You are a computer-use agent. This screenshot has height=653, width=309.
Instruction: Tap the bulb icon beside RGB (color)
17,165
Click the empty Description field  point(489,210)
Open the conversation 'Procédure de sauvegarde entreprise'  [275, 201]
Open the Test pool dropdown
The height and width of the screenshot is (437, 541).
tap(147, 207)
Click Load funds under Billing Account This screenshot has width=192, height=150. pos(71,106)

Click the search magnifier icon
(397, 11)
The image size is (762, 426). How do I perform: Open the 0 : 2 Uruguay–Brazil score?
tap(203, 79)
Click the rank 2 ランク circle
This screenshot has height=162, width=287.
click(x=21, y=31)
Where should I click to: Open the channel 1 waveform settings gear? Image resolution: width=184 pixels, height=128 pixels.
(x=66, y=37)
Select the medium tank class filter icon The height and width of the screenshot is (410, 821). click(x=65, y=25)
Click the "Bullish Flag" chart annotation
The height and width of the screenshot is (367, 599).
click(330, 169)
_ _ _
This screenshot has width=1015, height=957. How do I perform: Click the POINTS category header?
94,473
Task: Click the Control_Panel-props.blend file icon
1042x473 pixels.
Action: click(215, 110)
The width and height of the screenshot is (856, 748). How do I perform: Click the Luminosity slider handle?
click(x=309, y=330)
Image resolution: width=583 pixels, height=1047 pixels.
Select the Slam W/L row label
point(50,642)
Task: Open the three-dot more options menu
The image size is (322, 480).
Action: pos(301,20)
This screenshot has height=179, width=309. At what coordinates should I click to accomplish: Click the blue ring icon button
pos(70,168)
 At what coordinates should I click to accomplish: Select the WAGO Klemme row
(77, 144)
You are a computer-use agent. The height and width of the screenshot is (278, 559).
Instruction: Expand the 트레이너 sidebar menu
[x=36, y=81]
_ _ _
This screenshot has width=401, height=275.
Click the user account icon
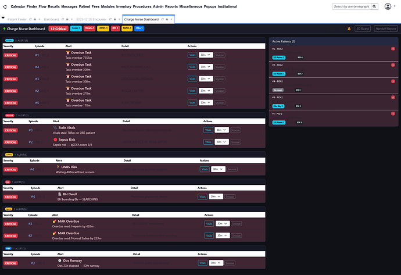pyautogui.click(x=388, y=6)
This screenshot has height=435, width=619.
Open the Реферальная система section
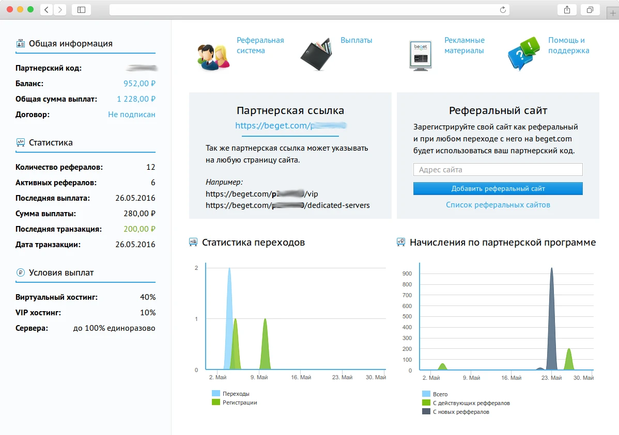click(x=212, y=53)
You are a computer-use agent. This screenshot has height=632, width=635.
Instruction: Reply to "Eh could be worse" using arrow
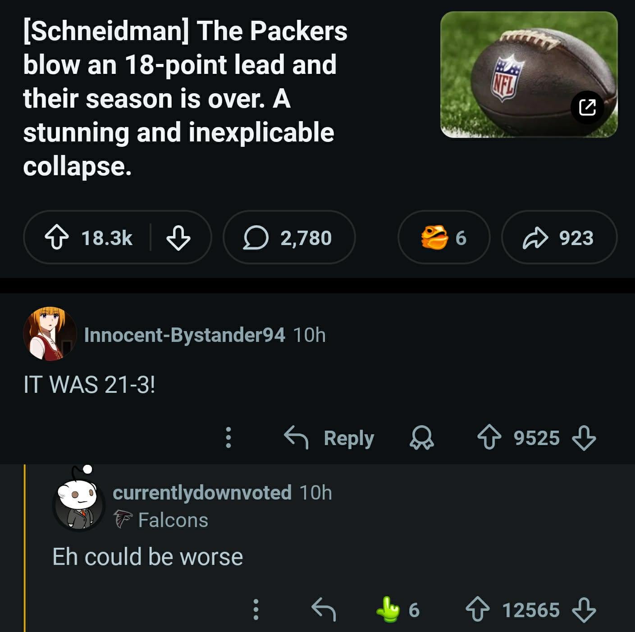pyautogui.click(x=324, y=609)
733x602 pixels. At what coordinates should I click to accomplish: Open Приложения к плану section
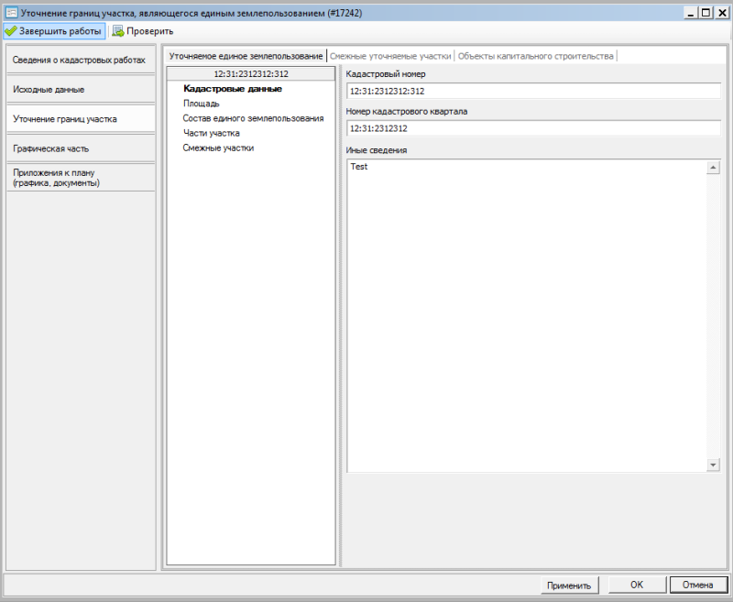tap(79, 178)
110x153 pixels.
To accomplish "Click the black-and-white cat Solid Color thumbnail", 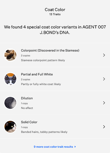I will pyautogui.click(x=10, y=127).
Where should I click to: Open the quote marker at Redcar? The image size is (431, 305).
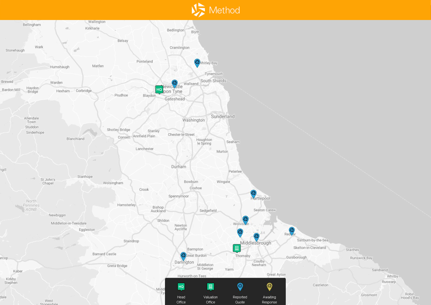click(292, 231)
_ _ _
Where the string "agent" turns up in a line of the data above, copy that whole line.

THE COMPLETED TASK:
You are a computer-use agent. This screenshot has height=653, width=309.
You are a computer-use agent. The height and width of the screenshot is (278, 559).
You are a computer-use agent. This screenshot has height=632, width=635.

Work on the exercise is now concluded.